Well, we should have known better than to reckon on ‘tomorrow’ as being the following day. ‘Tomorrow’ in Crete means ‘sometime in the future, definitely not today’. It was hardly critical for the two of us, apart from having no internet access, as we have a mobile phone. It was more serious for the rest of the village as we have several very elderly ladies who live on their own, and our near neighbour Gerasimos had just been rushed into hospital with a critical heart condition.
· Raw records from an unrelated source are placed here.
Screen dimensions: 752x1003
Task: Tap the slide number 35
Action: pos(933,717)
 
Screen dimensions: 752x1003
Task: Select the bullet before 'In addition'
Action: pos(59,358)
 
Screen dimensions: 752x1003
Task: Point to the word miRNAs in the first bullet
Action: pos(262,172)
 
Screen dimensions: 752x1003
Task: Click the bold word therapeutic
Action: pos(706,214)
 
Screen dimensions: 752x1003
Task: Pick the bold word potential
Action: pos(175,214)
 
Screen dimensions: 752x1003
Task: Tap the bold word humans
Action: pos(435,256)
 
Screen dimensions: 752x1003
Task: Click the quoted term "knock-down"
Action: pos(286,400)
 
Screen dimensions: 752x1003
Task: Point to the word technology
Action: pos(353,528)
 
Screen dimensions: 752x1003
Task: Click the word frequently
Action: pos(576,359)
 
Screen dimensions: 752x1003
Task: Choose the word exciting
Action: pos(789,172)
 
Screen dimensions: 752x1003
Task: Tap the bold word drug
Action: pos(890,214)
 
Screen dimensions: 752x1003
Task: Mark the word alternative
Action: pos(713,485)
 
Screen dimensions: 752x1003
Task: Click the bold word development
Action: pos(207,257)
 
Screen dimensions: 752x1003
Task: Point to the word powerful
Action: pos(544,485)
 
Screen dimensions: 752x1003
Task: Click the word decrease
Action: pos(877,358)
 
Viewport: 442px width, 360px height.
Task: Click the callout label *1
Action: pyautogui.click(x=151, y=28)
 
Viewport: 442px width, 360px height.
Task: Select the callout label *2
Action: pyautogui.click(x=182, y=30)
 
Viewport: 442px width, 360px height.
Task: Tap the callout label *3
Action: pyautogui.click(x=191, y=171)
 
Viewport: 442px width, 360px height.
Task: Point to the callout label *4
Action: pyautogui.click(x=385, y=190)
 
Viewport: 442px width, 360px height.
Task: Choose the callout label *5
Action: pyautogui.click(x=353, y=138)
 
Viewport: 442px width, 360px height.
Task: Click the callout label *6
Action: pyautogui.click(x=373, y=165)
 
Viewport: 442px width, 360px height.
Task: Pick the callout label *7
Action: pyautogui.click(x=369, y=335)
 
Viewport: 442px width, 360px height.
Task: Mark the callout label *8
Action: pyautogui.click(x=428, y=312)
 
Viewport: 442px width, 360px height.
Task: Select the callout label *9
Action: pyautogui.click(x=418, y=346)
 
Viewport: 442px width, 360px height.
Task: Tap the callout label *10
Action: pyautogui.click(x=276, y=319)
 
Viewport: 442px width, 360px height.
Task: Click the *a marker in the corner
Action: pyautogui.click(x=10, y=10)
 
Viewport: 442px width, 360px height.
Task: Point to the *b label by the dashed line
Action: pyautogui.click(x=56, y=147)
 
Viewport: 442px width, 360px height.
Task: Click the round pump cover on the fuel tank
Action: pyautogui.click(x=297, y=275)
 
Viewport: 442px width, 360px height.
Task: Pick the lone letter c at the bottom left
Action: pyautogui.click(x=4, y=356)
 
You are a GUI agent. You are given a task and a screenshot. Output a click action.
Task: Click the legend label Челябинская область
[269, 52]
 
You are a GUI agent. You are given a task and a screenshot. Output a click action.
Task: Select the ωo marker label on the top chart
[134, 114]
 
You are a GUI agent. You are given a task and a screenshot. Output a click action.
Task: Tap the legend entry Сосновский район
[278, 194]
His wife, Popi, needed to telephone for a taxi every day to take her down to Kastelli to catch a bus to Chania to visit him in hospital.

 

Having found out that one day she had walked the four kilometres down into town, we promptly offered her a daily lift into town until telephone service was restored. Which it duly was – on the Friday!

 

As a ‘thank you’ for the lifts, Popi invited us round on the Saturday evening to play cards at her house with the usual suspects from the nightly kafenion card school. This comprises Dimitri and Katina who run the kafenion, Mama and Popi herself.

 

Gerasimos and Popi live in a typical village house – with one door and no visible windows. When we arrived the others were already there, huddled into the end of the room furthest from the door. On one side was an archway through to an alcove with an old bread oven, with the fire burning brightly, and in front of everyone on the floor was an old metal tray piled high with red-glowing embers. Central heating, Cretan-style!

 

We joined the crew and huddled around the fire pit. Very shortly, a cloth-covered plastic table appeared and was perched over the top of the tray of coals. Snacks were served and eaten in record time so we could get on with the serious business of the evening – cards.

 

Before we started to play, Popi sealed off the room to exclude even the tiniest draught by pulling full-length curtains across the half-way point. The six of us hunkered down in the remaining space as the embers beneath the table were renewed. I could feel the skin on my legs shrinking in the heat and drew back as far as I could into the corner away from the furnace.

 

The evening wore on; as soon as the coals near our feet cooled to a comfortable temperature, they were topped up with a fresh supply of lava-hot charcoal. The plastic cloth on the table became uncomfortably sticky and the cards were increasingly difficult to separate from each other. Richard and I were beginning to feel like spit-roasted piglets, but everyone else – especially Dimitri, who still had his coat on – was revelling in the heat.

 

Despite the fact that they play every night, everyone was endearingly useless at the game, so Richard and I were able to pick up the basics fairly easily and were not conspicuously worse than anyone else.  It seems that the idea of winning and losing is much less important than being with friends and having a pleasant evening.

 

A couple of times during the shuffling of the cards there was a panic-stricken flurry as half the pack fell to the floor under the table. Everyone had to grab quickly in case the cards fell in the fire. It may be my imagination, but the pack seemed to get smaller as the evening wore on – perhaps when people were dealt cards they didn’t like they threw them under the table!

 

I thought I was safe by shrinking into the corner away from the heat, but every so often Katina lifted up the tablecloth and fanned it in our direction. Talk about hot flushes!

 

We eventually made our farewells and dragged ourselves out of the sauna before the table itself melted. How wonderfully cool it was outside!